If you don’t think skiing and snowboarding have changed over the decade, look at where you ride. It used to be you stayed in bounds or you got arrested. Now, the lifeblood of the sport is in freeskiing—getting out the gates and improvising. This issue of Elevation Outdoors is a testament to that ethos. Backcountry is more or less for everyone these days. It’s no longer just about hippies in Nepalese hats.

Now, McConkey didn’t start the idea of freeskiing but he did push the boundaries by skiBASEing (skiing off massive cliffs James Bond-style with a parachute). If anything, he was always extremely respectful of everyone who came before him (“These kids think they are doing something new but there are assloads of old timers who have already done everything,” he told me once.) What he did was found the International Freeskiing Association (IFSA) in the ‘90s, legitimizing a new attitude in the sport and starting the opening up of the backcountry.

If you don’t think Shane McConkey was the most influential figure in snow sports over the past decade, just take a look at your skis or snowboard.

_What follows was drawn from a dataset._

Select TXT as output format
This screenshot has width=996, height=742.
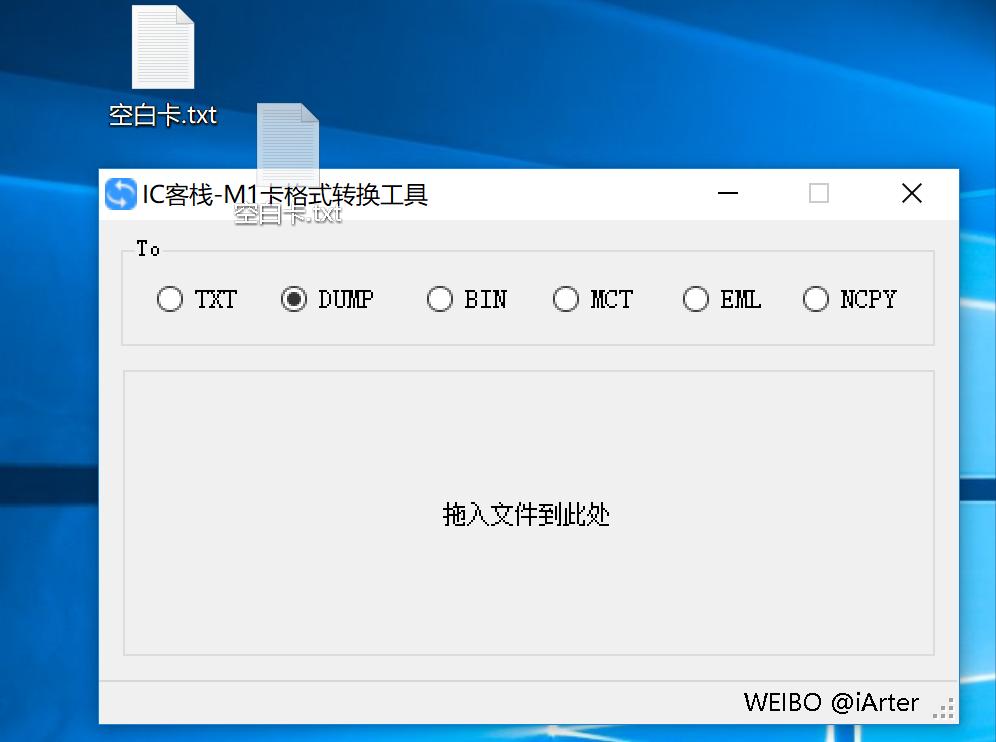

When McConkey rode a big mountain line on water skis for a Matchstick Productons film at the start of the millennium, it seemed like a stunt. It wasn’t. It was the dawn of rocker, the biggest change in ski construction since the snowboard and parabolics brought everyday people back to the hills.

McConkey’s logic when it came to building a new powder ski was simple. Resort skis are designed with camber—you step on them and they flex down so that your edges bite into the snow surface and as a result carve an arc and turn. In deep snow, that design is meaningless, even counter productive, since it can cause the ski tip to sink. In fact, McConkey argued, powder skis should do the opposite. Like waterskis they should bend up, displacing as much snow as possible. You do that by building reverse camber (the ski splays up when stepped on) and rocker (tips and/or tails with an upward curve).

McConkey started to design some nutty skis like Volant’s Spatula and K2’s Pontoon that incorporated his philosophy, but they were still considered curiosities, big guns for Alaska. But at the time he told me quite confidently that in a few years, every ski company and every snowboard company would be incorporating rocker and reverse camber into their skis and snowboards. Was he ever right. Just look at the boards we profile in this issue. Of course, ski designers have run with McConkey’s first basic ideas and created amazing skis and snowboards that use all sorts of combinations of camber and rocker, making the whole experience better for experts and beginners alike. But the point is McConkey changed the way every one of us plays the game. You can’t say that about many athletes in any sport.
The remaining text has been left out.